The report frames these results as a shift of parts of observability and networking control closer to the kernel, positioning eBPF as a way to collect and act on data with less overhead than some user-space approaches.

Security outcomes

Security is another major theme. SentinelOne is cited as detecting and stopping ransomware attempts in under one second with an eBPF-based architecture. The report also includes DDoS-related examples from internet infrastructure providers and security specialists.

Cloudflare is cited as mitigating DDoS attacks peaking above 7 Tbps using eBPF-based XDP programs. CoreTech is cited as mitigating a 1 Tbps DDoS attack without downtime using eBPF-powered scrubbing. XDP is a Linux framework that runs packet-processing programs early in the networking stack, reducing the resources required for filtering and routing decisions.

Featured deployments

The report includes longer case studies of Cloudflare, Netflix, ByteDance and Rakuten Mobile.
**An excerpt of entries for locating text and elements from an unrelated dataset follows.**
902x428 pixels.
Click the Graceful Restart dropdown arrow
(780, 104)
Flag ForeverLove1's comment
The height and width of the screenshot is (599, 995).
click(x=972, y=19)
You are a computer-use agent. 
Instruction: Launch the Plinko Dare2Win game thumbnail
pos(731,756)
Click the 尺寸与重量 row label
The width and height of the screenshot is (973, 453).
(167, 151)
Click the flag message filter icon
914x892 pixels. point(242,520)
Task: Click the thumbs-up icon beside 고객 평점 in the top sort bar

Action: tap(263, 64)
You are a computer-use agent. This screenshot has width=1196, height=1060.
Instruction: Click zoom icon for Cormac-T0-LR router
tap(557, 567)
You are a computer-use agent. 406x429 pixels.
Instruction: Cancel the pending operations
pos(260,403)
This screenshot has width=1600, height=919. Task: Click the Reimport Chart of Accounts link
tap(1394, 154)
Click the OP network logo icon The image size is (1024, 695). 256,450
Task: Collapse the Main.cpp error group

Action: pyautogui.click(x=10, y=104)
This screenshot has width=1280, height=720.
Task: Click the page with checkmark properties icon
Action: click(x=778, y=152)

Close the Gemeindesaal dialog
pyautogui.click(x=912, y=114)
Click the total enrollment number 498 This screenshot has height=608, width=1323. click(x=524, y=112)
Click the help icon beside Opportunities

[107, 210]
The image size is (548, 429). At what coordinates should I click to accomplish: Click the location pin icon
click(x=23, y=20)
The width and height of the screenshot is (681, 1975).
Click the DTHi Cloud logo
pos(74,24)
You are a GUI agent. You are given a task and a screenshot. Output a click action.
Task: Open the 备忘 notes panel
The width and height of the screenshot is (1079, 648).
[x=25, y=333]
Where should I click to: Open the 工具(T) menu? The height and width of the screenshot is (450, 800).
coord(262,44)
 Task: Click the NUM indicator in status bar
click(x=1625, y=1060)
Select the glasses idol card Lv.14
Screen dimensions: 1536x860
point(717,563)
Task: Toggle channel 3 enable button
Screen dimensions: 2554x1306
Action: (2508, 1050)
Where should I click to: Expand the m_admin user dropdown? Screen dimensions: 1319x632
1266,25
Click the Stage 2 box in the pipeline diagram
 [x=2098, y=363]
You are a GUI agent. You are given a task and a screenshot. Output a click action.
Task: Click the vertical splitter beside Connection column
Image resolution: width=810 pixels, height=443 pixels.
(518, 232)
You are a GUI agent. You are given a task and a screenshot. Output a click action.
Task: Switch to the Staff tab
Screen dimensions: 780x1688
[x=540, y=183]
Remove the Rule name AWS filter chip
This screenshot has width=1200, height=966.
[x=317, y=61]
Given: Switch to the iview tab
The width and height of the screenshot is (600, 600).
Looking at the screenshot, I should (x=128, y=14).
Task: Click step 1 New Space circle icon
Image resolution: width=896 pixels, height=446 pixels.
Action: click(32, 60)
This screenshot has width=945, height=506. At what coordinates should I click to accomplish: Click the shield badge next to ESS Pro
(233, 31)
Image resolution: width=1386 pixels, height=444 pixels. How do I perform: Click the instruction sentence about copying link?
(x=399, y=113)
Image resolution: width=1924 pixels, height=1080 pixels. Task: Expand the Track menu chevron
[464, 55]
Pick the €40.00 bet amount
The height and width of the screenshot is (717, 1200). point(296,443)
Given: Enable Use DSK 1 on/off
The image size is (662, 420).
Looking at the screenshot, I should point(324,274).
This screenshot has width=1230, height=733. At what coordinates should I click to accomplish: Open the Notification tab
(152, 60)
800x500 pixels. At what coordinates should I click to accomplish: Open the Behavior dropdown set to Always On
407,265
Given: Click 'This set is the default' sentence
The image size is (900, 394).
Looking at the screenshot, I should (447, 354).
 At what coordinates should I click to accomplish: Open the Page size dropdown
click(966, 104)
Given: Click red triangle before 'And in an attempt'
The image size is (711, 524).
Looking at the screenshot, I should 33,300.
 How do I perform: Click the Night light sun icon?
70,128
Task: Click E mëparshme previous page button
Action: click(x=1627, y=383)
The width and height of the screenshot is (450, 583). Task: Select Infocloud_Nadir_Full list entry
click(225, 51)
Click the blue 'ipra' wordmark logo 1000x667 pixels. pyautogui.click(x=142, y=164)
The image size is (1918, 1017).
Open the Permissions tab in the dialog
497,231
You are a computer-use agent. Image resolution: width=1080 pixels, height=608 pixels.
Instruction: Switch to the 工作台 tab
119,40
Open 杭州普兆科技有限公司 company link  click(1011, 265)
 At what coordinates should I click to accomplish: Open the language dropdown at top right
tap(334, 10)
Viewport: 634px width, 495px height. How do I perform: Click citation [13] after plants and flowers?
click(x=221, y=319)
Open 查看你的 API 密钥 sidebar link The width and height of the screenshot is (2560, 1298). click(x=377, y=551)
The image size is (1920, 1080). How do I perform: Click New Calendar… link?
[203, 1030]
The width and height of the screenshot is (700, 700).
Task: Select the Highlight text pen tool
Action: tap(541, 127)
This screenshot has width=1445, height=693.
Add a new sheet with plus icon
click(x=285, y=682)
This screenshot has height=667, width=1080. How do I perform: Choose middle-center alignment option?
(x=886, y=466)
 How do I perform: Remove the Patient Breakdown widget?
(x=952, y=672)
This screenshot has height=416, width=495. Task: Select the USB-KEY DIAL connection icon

Cloudflare describes eBPF as underpinning networking and observability, as well as high-throughput DDoS mitigation. At Netflix, it links eBPF use to network defence, "noisy neighbour" detection and telemetry collection across the platform.

For ByteDance, it cites a 10% throughput improvement across infrastructure supporting about one million servers after adopting eBPF-based networking. Rakuten Mobile is presented as using eBPF for anomaly detection, security enforcement and observability in a cloud-native telecom environment.

The report argues that these deployments show eBPF use extending beyond narrow tooling categories, describing it as a common layer across networking, security controls and operational monitoring.

Industry positioning

Technology journalist Bill Doerrfeld authored the report, which presents eBPF as a mature infrastructure technology used inside products, projects and tools across several areas of Linux operations.

The eBPF Foundation stewards the technology's ecosystem and upstream community, working with maintainers and member organisations on development priorities and security practices across platforms that use eBPF.

"eBPF has moved decisively from experimentation to enterprise standard," said Bill Mulligan, eBPF Governing Board Member from Isovalent. "This report demonstrates that leading organizations are not just piloting eBPF, they are standardizing on it to reduce costs, mitigate risk, and improve system performance at massive scale."

The report suggests future adoption will focus on standardising eBPF as part of core Linux operations, with more organisations treating it as a shared layer across networking, observability and security rather than a set of isolated tools.